Cuando mis padres me explicaron el peligro que había corrido, los miré
estupefacto: ¿qué mal podía ocurrirme con la tricota impregnada en sangre
de dragón?
Podrá sonar insensato, pero siempre desde entonces conserve una ciega
confianza en mi destino. Suceda lo que suceda, no me desanimo. Tal vez
porque todavía siento que llevo mi tricota con sangre de dragón”.
Hasta los 37 años, Biro tuvo los más variados oficios en Hungría, incluyendo despachante de aduana, corredor de automóviles, vendedor a domicilio, escultor y pintor. En ese momento ocurrió la situación desgraciada: víctima de la persecución nazi, Biro debió huir de Hungría perdiendo prácticamente todo.

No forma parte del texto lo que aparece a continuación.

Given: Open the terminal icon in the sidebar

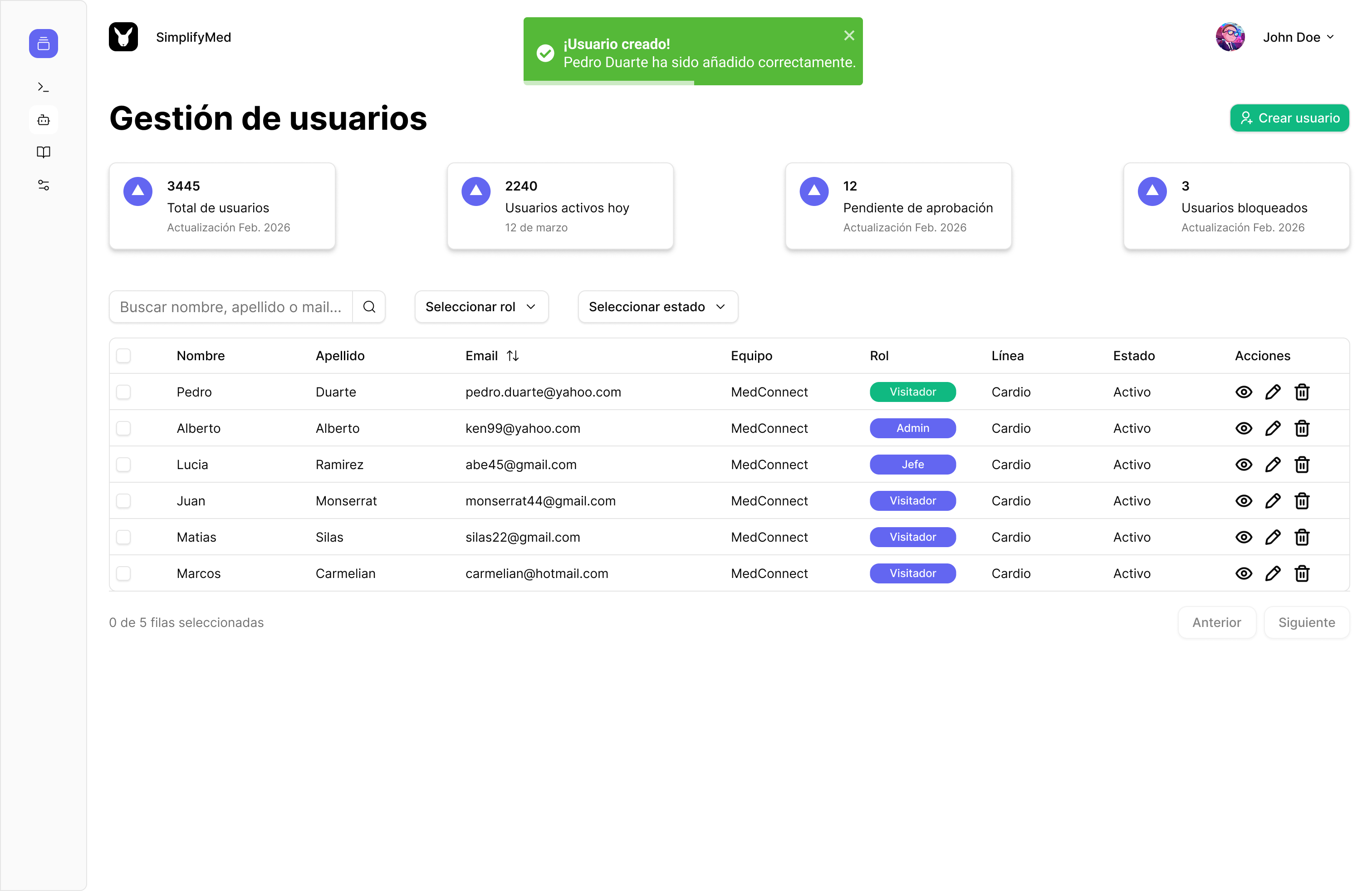Looking at the screenshot, I should pos(43,87).
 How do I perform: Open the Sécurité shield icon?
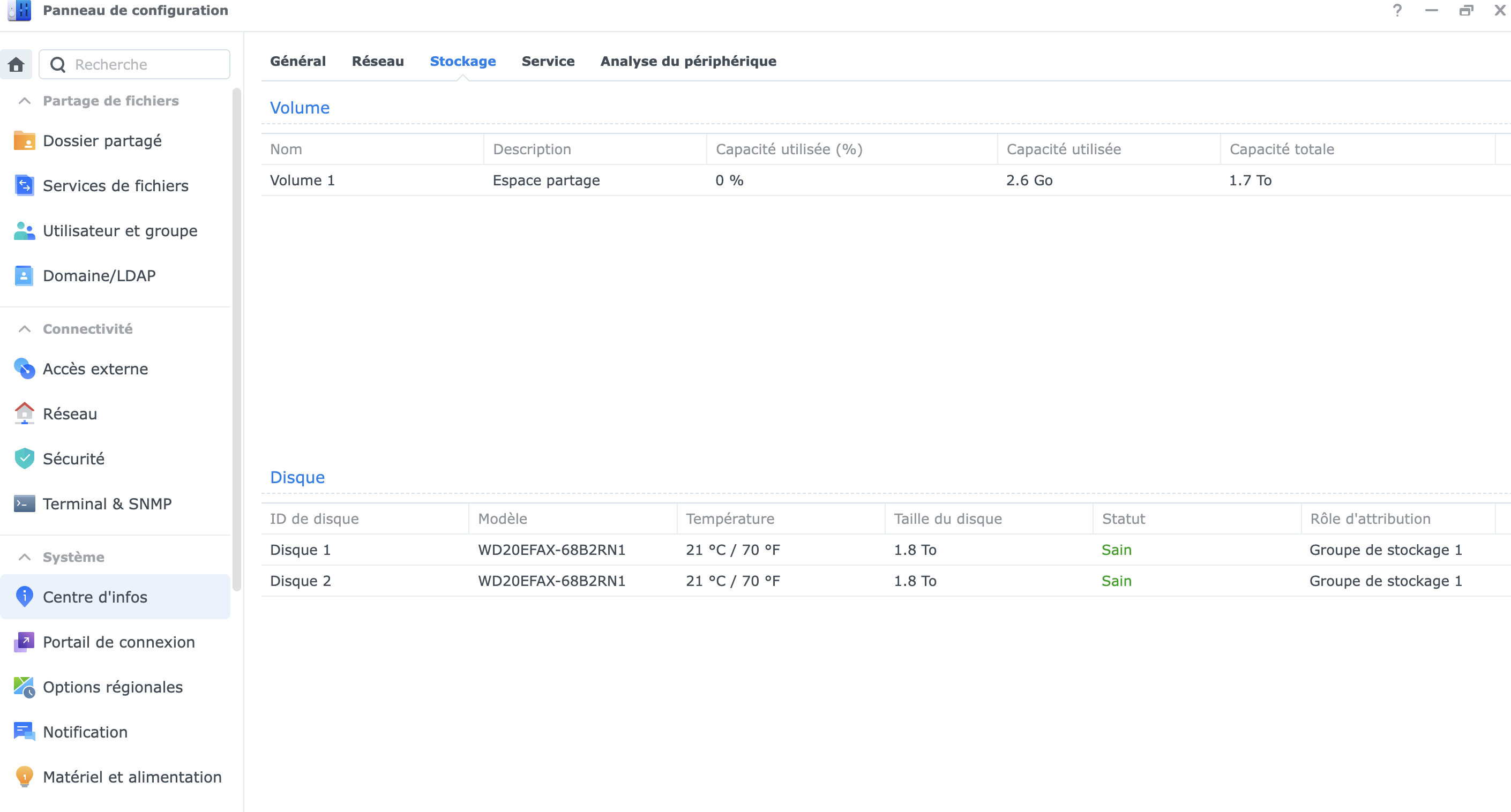click(x=24, y=458)
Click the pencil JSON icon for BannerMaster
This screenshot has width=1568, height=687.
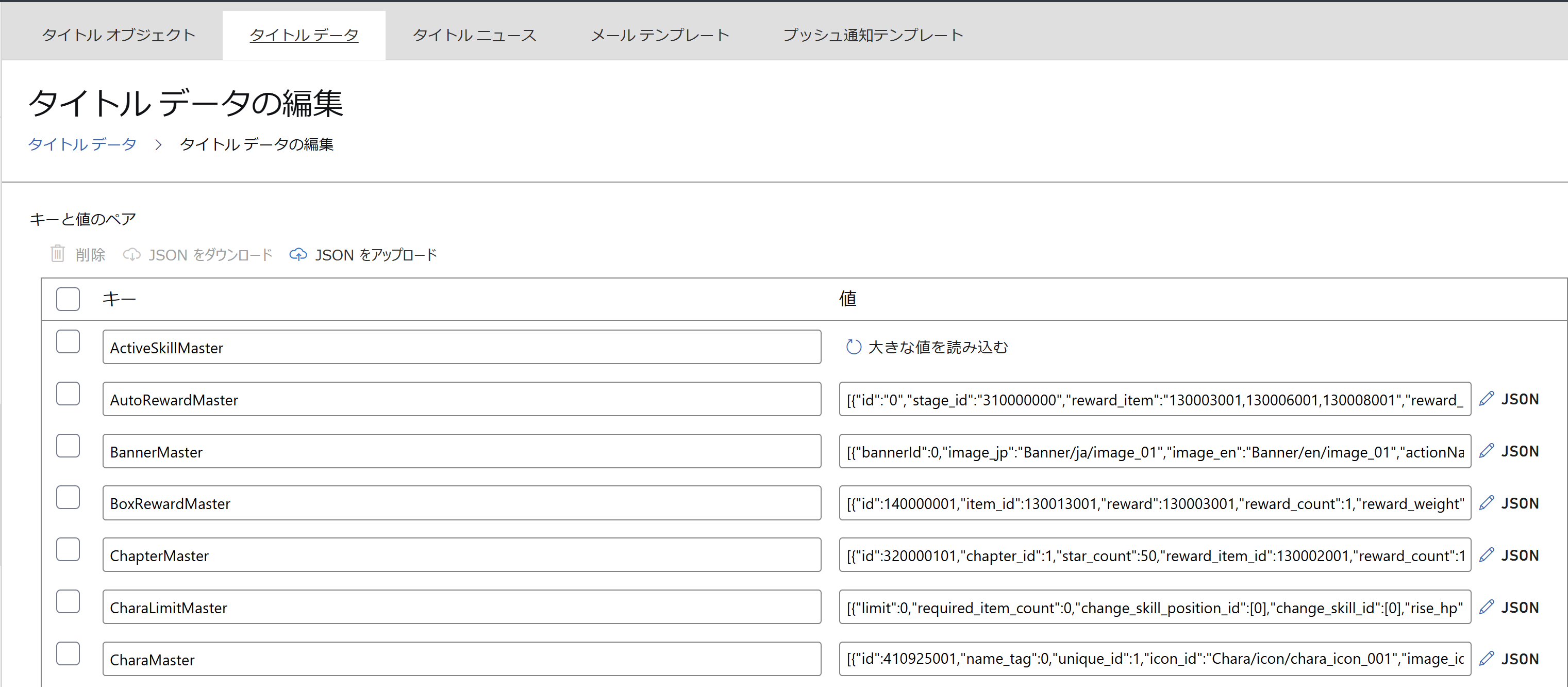[1487, 451]
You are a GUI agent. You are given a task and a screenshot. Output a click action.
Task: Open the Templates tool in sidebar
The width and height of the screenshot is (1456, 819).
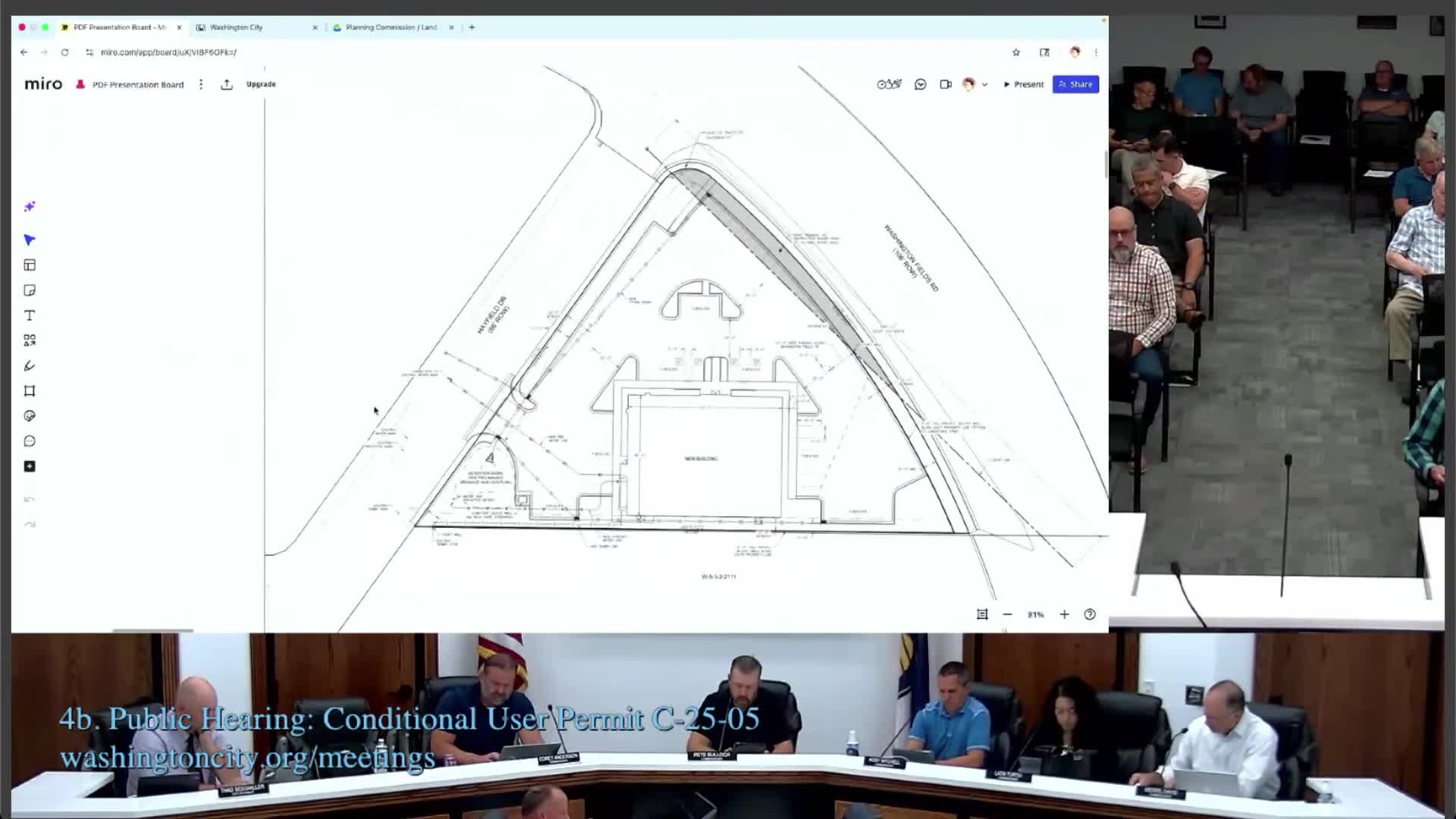30,265
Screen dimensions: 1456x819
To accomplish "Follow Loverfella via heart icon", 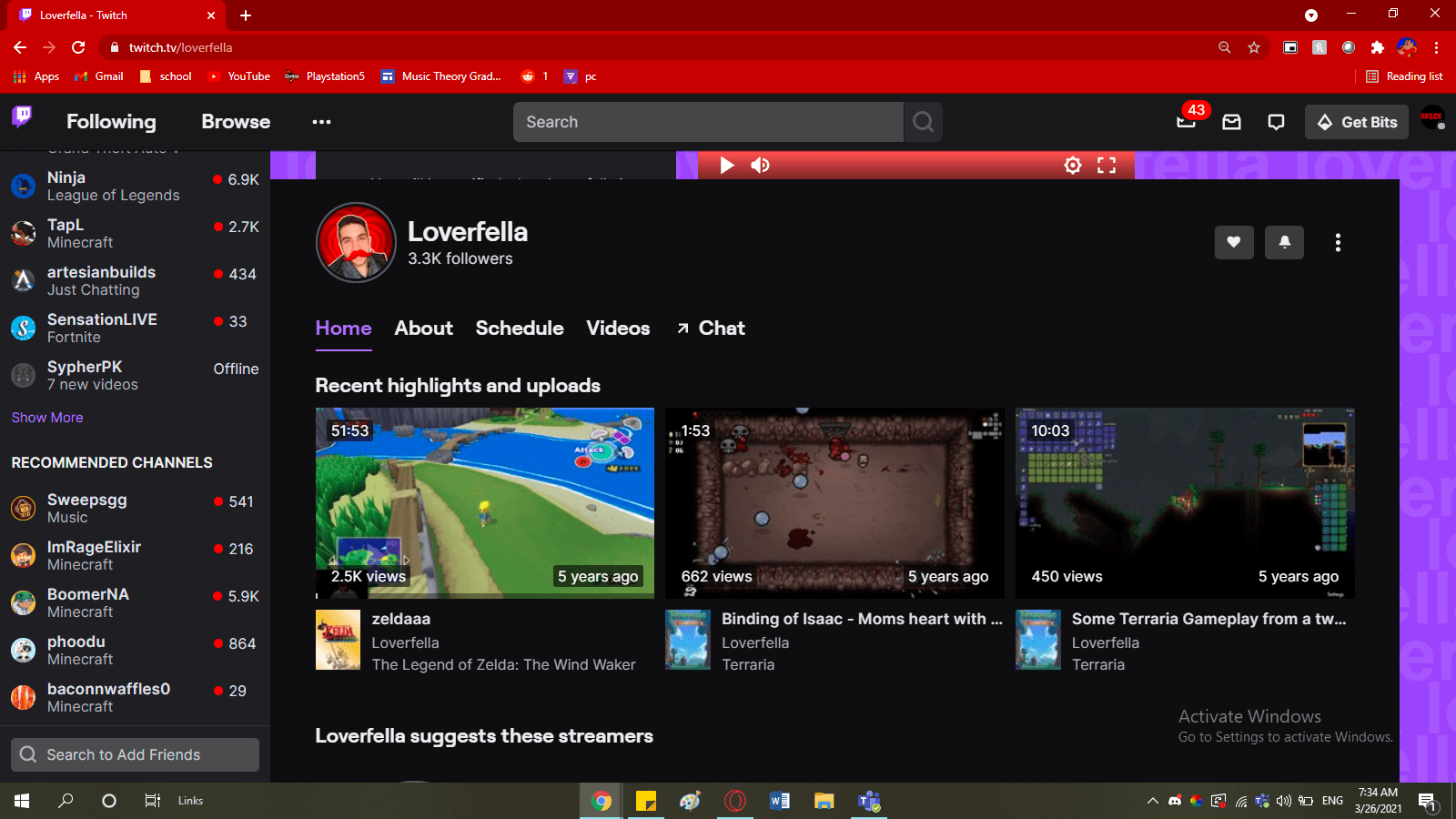I will coord(1234,243).
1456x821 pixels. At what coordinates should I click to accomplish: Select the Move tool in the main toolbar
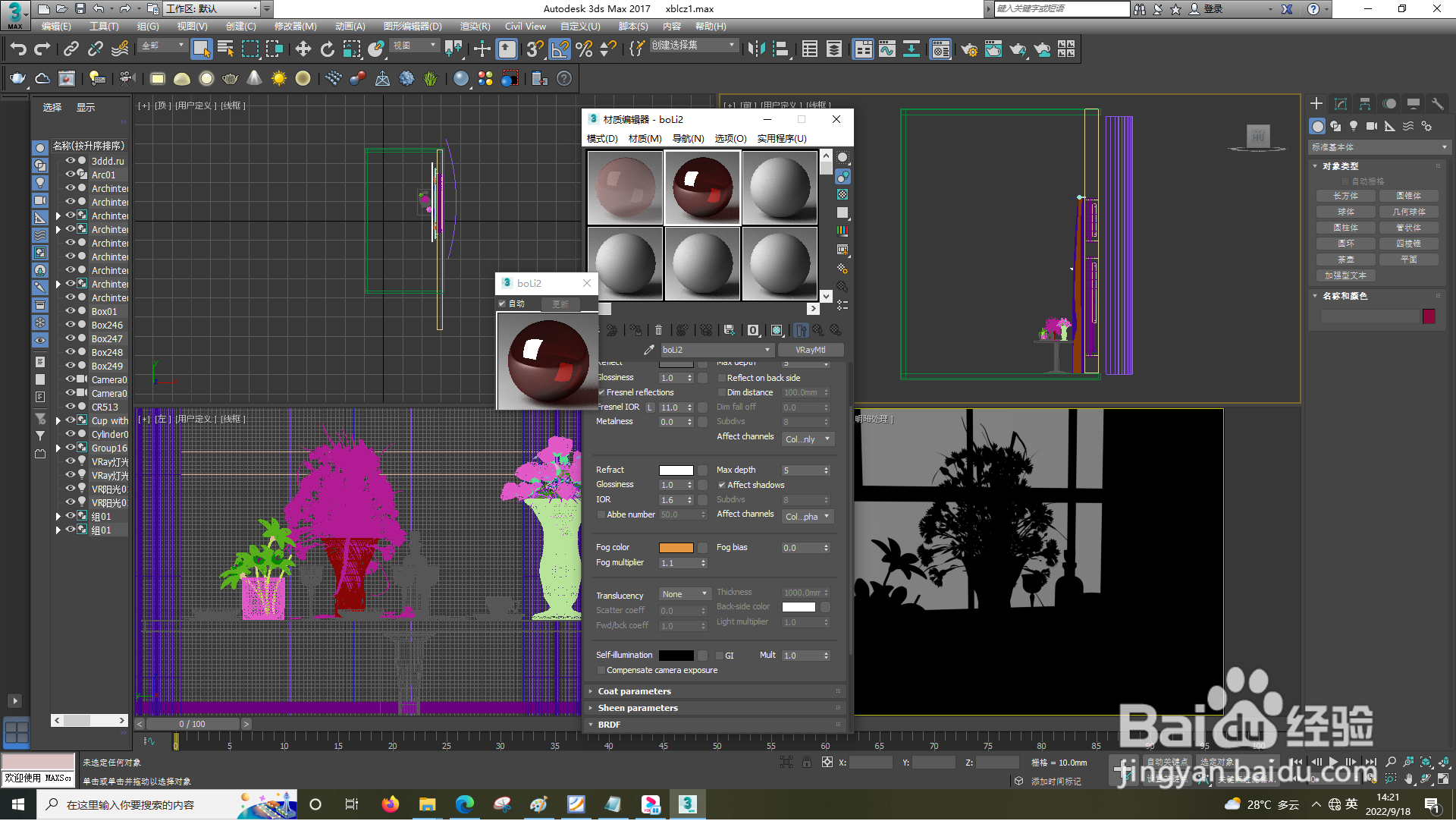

Tuvo un cruce fortuito en Yugoslavia con Agustín P. Justo, el Presidente de Argentina en aquel momento, donde éste lo vio con un prototipo de su primer gran invento en la mano. Justo lo invitó a radicarse en Buenos Aires. Ya aquí, junto a su socio y amigo Juan Jorge Meyne, terminó de desarrollar y patentó ese invento. Inspirado en ver cómo una bolita dejaba una estela de agua tras cruzar un charco, Biro creó la lapicera esferográfica, mejor conocida por estos pagos como Birome (que viene de los apellidos BIRO y MEyne). Cita Eduardo Fernández: “El desarrollo del bolígrafo es el resultado de haber podido superar una larga cadena de fracasos. Pero esos reveses nunca me desmoralizaron, los tomé simplemente como lo que eran: un modo de conocer más a fondo cada problema, y acercarme un paso más a su solución”.
Biro creó una fábrica para producir biromes y unos años después licenció su invento en una suma millonaria a Faber y a Marcel Bich de Francia, creador de Bic.
Pero no se quedó conforme con eso. A lo largo de los siguientes años inventó una máquina de lavar, una caja automática de cambios para autos cuyo diseño fue adquirido por General Motors, un aparato para generar energía a partir de las olas del mar y muchas otras cosas.
Eduardo Fernández cuenta que Biro en su vida “había generado más de 300 patentes a nivel mundial, y entre sus numerosos inventos se encuentran: el bolígrafo, el sistema de cierre retráctil para bolígrafos, la primera boquilla para cigarrillos con carbón activado, la caja de velocidades automática para automóviles, una cerradura inviolable, el perfumero a bolilla, el primer lavarropas automático, el principio de sustentación magnética para trenes, y un sistema para el enriquecimiento del uranio.”
Biro murió en Buenos Aires en 1985 pero su legado queda. En el día de su nacimiento se celebra el día del inventor. Y su hija, Mariana Biro, que unos años atrás me honró invitandome a almorzar en la casa de Belgrano donde su padre vivió, dirije la Escuela del Sol, donde Eduardo Fernández del Foro de Inventores lleva adelante la Escuela Argentina de Inventores.